Dataset excerpt
— START —
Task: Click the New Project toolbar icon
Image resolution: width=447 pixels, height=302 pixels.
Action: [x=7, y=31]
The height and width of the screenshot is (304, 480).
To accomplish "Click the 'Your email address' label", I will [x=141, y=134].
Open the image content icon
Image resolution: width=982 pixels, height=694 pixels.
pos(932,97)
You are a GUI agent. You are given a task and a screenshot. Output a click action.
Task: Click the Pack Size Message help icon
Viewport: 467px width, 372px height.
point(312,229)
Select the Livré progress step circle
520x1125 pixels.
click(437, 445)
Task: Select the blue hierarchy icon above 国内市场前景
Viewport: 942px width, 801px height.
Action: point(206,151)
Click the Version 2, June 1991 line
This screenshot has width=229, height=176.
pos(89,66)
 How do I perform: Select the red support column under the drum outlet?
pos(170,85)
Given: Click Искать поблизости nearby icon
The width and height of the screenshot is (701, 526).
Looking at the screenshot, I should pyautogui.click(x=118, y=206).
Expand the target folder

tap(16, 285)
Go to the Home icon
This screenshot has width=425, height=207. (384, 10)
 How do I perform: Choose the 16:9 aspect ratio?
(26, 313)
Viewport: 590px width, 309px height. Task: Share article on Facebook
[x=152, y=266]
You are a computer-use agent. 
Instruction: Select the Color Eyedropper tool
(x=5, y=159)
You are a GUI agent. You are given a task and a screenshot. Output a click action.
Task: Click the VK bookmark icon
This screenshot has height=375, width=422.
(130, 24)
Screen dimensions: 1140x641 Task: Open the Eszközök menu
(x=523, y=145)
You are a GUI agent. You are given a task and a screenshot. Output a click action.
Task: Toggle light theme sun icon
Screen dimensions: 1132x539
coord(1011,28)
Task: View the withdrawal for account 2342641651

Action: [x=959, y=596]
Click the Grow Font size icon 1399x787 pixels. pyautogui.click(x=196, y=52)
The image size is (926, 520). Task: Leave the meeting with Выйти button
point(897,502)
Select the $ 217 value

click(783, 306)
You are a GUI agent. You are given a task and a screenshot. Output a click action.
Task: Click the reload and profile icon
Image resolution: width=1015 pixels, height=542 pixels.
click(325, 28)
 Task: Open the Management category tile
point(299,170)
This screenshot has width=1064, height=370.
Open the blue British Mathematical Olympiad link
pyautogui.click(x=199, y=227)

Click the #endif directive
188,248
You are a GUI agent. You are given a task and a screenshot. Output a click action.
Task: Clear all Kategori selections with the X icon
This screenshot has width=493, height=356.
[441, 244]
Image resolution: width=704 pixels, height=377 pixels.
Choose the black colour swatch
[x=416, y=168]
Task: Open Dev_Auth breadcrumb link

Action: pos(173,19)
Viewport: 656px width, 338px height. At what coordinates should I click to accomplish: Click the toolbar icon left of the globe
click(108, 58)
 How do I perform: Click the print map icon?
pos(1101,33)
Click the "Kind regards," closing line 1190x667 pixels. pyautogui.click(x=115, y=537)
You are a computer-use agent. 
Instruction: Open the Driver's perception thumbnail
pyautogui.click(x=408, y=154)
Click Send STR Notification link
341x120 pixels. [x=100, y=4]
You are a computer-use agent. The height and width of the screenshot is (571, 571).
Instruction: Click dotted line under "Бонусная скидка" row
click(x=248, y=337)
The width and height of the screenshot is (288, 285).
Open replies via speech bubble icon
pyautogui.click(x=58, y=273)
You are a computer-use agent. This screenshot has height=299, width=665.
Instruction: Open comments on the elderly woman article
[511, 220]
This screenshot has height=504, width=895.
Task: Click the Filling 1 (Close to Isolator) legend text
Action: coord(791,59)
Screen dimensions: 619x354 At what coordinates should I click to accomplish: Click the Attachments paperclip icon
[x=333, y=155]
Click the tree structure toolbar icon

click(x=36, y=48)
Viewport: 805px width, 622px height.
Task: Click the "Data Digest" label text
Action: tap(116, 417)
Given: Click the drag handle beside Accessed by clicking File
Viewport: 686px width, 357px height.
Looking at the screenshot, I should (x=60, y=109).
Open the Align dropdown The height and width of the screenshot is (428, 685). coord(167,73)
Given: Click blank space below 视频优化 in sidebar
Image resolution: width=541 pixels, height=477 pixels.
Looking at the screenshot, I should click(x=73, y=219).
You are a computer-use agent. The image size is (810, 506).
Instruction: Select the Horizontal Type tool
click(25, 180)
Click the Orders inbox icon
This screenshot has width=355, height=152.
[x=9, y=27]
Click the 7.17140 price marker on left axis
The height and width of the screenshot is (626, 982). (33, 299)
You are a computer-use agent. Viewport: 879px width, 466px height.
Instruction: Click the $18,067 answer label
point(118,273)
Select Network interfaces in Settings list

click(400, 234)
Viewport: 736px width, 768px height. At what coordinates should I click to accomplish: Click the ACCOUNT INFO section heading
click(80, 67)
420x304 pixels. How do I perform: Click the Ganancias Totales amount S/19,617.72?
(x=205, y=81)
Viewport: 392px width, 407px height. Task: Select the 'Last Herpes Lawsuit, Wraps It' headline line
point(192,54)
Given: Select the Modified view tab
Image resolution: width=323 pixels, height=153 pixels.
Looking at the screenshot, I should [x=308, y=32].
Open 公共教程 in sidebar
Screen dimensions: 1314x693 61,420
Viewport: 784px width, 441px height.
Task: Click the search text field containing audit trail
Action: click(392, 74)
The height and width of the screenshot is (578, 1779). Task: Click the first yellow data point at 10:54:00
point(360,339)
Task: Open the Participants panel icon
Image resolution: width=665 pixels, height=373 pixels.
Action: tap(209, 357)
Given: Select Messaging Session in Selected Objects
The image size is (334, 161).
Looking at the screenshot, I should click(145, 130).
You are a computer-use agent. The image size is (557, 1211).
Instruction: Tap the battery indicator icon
— END —
◆ DIRECTIONS FOR THIS TASK: Extract every line of the records above and reproduce each one verbatim, with nothing changed.

◆ EXERCISE RESULT:
Task: Click the New Project toolbar icon
Image resolution: width=447 pixels, height=302 pixels.
Action: [x=7, y=31]
The height and width of the screenshot is (304, 480).
To accomplish "Click the 'Your email address' label", I will [x=141, y=134].
Open the image content icon
Image resolution: width=982 pixels, height=694 pixels.
pos(932,97)
You are a GUI agent. You are given a task and a screenshot. Output a click action.
Task: Click the Pack Size Message help icon
Viewport: 467px width, 372px height.
point(312,229)
Select the Livré progress step circle
520x1125 pixels.
click(437, 445)
Task: Select the blue hierarchy icon above 国内市场前景
Viewport: 942px width, 801px height.
Action: point(206,151)
Click the Version 2, June 1991 line
This screenshot has width=229, height=176.
pos(89,66)
 How do I perform: Select the red support column under the drum outlet?
pos(170,85)
Given: Click Искать поблизости nearby icon
The width and height of the screenshot is (701, 526).
Looking at the screenshot, I should pyautogui.click(x=118, y=206).
Expand the target folder

tap(16, 285)
Go to the Home icon
This screenshot has width=425, height=207. (384, 10)
 How do I perform: Choose the 16:9 aspect ratio?
(26, 313)
Viewport: 590px width, 309px height. Task: Share article on Facebook
[x=152, y=266]
You are a computer-use agent. 
Instruction: Select the Color Eyedropper tool
(x=5, y=159)
You are a GUI agent. You are given a task and a screenshot. Output a click action.
Task: Click the VK bookmark icon
This screenshot has height=375, width=422.
(130, 24)
Screen dimensions: 1140x641 Task: Open the Eszközök menu
(x=523, y=145)
You are a GUI agent. You are given a task and a screenshot. Output a click action.
Task: Toggle light theme sun icon
Screen dimensions: 1132x539
coord(1011,28)
Task: View the withdrawal for account 2342641651

Action: [x=959, y=596]
Click the Grow Font size icon 1399x787 pixels. pyautogui.click(x=196, y=52)
The image size is (926, 520). Task: Leave the meeting with Выйти button
point(897,502)
Select the $ 217 value

click(783, 306)
You are a GUI agent. You are given a task and a screenshot. Output a click action.
Task: Click the reload and profile icon
Image resolution: width=1015 pixels, height=542 pixels.
click(325, 28)
 Task: Open the Management category tile
point(299,170)
This screenshot has width=1064, height=370.
Open the blue British Mathematical Olympiad link
pyautogui.click(x=199, y=227)

Click the #endif directive
188,248
You are a GUI agent. You are given a task and a screenshot. Output a click action.
Task: Clear all Kategori selections with the X icon
This screenshot has width=493, height=356.
[441, 244]
Image resolution: width=704 pixels, height=377 pixels.
Choose the black colour swatch
[x=416, y=168]
Task: Open Dev_Auth breadcrumb link

Action: pos(173,19)
Viewport: 656px width, 338px height. At what coordinates should I click to accomplish: Click the toolbar icon left of the globe
click(108, 58)
 How do I perform: Click the print map icon?
pos(1101,33)
Click the "Kind regards," closing line 1190x667 pixels. pyautogui.click(x=115, y=537)
You are a computer-use agent. 
Instruction: Open the Driver's perception thumbnail
pyautogui.click(x=408, y=154)
Click Send STR Notification link
341x120 pixels. [x=100, y=4]
You are a computer-use agent. The height and width of the screenshot is (571, 571).
Instruction: Click dotted line under "Бонусная скидка" row
click(x=248, y=337)
The width and height of the screenshot is (288, 285).
Open replies via speech bubble icon
pyautogui.click(x=58, y=273)
You are a computer-use agent. This screenshot has height=299, width=665.
Instruction: Open comments on the elderly woman article
[511, 220]
This screenshot has height=504, width=895.
Task: Click the Filling 1 (Close to Isolator) legend text
Action: coord(791,59)
Screen dimensions: 619x354 At what coordinates should I click to accomplish: Click the Attachments paperclip icon
[x=333, y=155]
Click the tree structure toolbar icon

click(x=36, y=48)
Viewport: 805px width, 622px height.
Task: Click the "Data Digest" label text
Action: tap(116, 417)
Given: Click the drag handle beside Accessed by clicking File
Viewport: 686px width, 357px height.
Looking at the screenshot, I should (x=60, y=109).
Open the Align dropdown The height and width of the screenshot is (428, 685). coord(167,73)
Given: Click blank space below 视频优化 in sidebar
Image resolution: width=541 pixels, height=477 pixels.
Looking at the screenshot, I should click(x=73, y=219).
You are a computer-use agent. The image size is (810, 506).
Instruction: Select the Horizontal Type tool
click(25, 180)
Click the Orders inbox icon
This screenshot has width=355, height=152.
[x=9, y=27]
Click the 7.17140 price marker on left axis
The height and width of the screenshot is (626, 982). (33, 299)
You are a computer-use agent. Viewport: 879px width, 466px height.
Instruction: Click the $18,067 answer label
point(118,273)
Select Network interfaces in Settings list

click(400, 234)
Viewport: 736px width, 768px height. At what coordinates should I click to accomplish: Click the ACCOUNT INFO section heading
click(80, 67)
420x304 pixels. How do I perform: Click the Ganancias Totales amount S/19,617.72?
(x=205, y=81)
Viewport: 392px width, 407px height. Task: Select the 'Last Herpes Lawsuit, Wraps It' headline line
point(192,54)
Given: Select the Modified view tab
Image resolution: width=323 pixels, height=153 pixels.
Looking at the screenshot, I should [x=308, y=32].
Open 公共教程 in sidebar
Screen dimensions: 1314x693 61,420
Viewport: 784px width, 441px height.
Task: Click the search text field containing audit trail
Action: click(392, 74)
The height and width of the screenshot is (578, 1779). Task: Click the first yellow data point at 10:54:00
point(360,339)
Task: Open the Participants panel icon
Image resolution: width=665 pixels, height=373 pixels.
Action: tap(209, 357)
Given: Select Messaging Session in Selected Objects
The image size is (334, 161).
Looking at the screenshot, I should click(145, 130).
You are a computer-use agent. The image size is (557, 1211).
Instruction: Tap the battery indicator icon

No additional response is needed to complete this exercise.